Mostafa Kamal Majumder



As the prolonged campaign drew to a close on Saturday with Hillary Rodham Clinton withdrawing from the race and endorsing the nomination of Barack Obama, new annals have been added to the history of the United States - an African American can become president of the world's most powerful nation and that women are equally acceptable for the post.

The campaign for the nomination was close and although Barack Obama had been in the leading position for some time, it was impossible to draw a clear conclusion till last Tuesday when more than 2118 super delegates declared to be on Obama's side. Never before a black man was nominated to contest for president of the US and a woman came so close to nomination.

Many explanations are now being given to the success of Obama in the nomination race and Hillary's nail-biting finish, but judged from what they have achieved it can be asserted without hesitation that both won in their own ways. They won as the workers of the Democratic Party wanted them to win because they want change which both promised.

US news agencies termed the two candidates as representing cultural and political milestones in US history. Hillary Rodham Clinton was quoted as saying Saturday in her farewell address, "Children today will grow up taking for granted that an African-American or a woman can, yes, become the president of the United States."
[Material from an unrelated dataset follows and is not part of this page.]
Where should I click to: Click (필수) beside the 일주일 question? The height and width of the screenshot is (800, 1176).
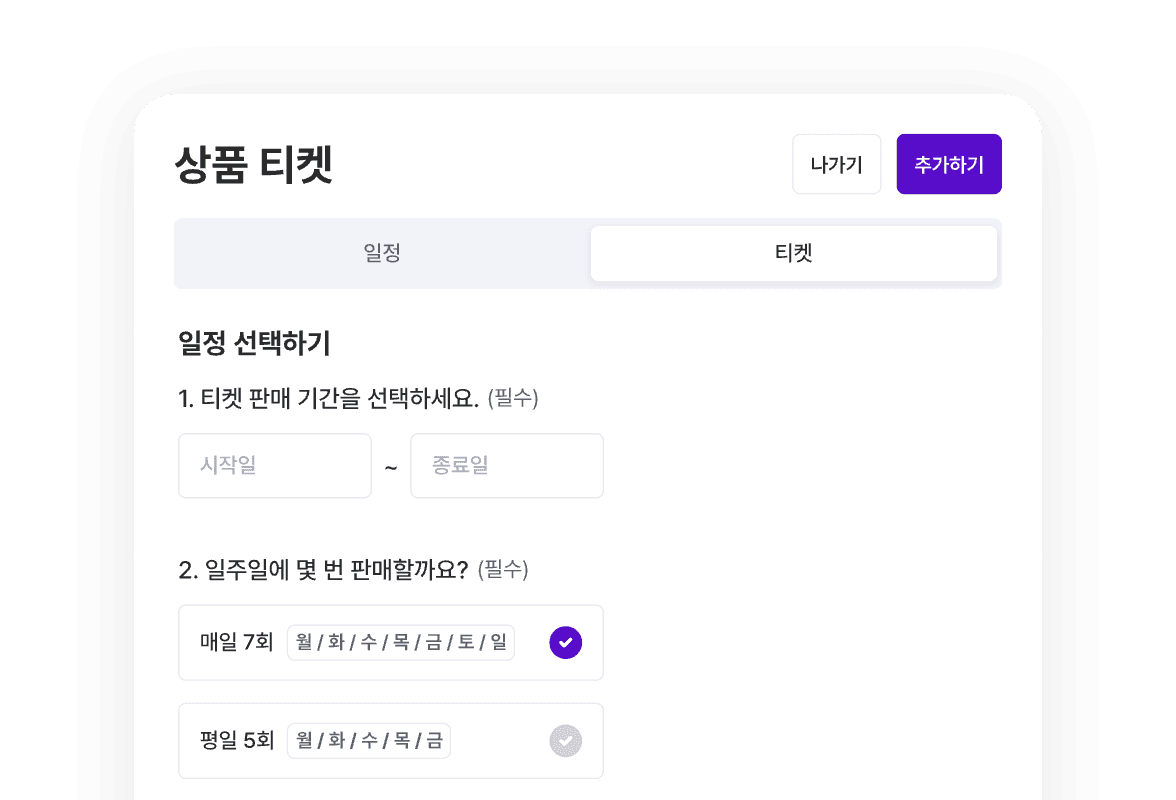click(x=503, y=570)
President George W Bush praised the symbolism of the 2008 field. "I thought it was a really good statement, powerful moment when a major political party nominates an African-American man to be their standard bearer," he said in an interview Friday with an Italian journalist. "And it's good for our democracy that that happened. And we also had a major contender being a woman. Obviously Hillary Clinton was a major contender. So, I think it's a good sign for American democracy."

Snap polls are now shedding lights on the factors leading to the nomination of Barack Obama. Social researches on the same would continue for years. But by all counts the nomination reflects the greatness of the American people who appears to have overcome, even if not yet completely, gender and racial divides.

Son of a black father from Kenya and a white mother from Kansas, Obama was raised literally and metaphorically offshore, in Indonesia by his white mother and in Hawaii by his white grandparents. A majority of Americans said the country was ready for a black president, but that was yet to be put to test.

However, Obama's achievement is that much of what it represents is not about the colour of his skin. Obama, 46, has run a race that, at least when possible, has been deliberately not about race. He steered clear of a campaign like Jesse Jackson's, which shaped itself as a fight for the rights of minorities and the poor.

Instead, he promised an era of change, an idea that found broad support among different groups of voters. He excluded many of the civil rights leaders and others - from Jackson to Al Sharpton - who would have defined him as a black candidate. He spoke about himself not primarily as a black man, but as a man whose story was uniquely American.

People in the rest of the world would now keenly observe if the urge of the American people for change also benefits them, because US is virtually the lone global player in the present unipolar world, which can and does influence their destiny. The wars of hatred and revenge, lack of concern for the laws, norms and principles on which international relations flourished in the post -World War-II period, have created uncertainties that were not experienced in the last six decades. They should give way to a world which is peaceful and congenial for upholding human dignity and promoting progress in all corners of the globe.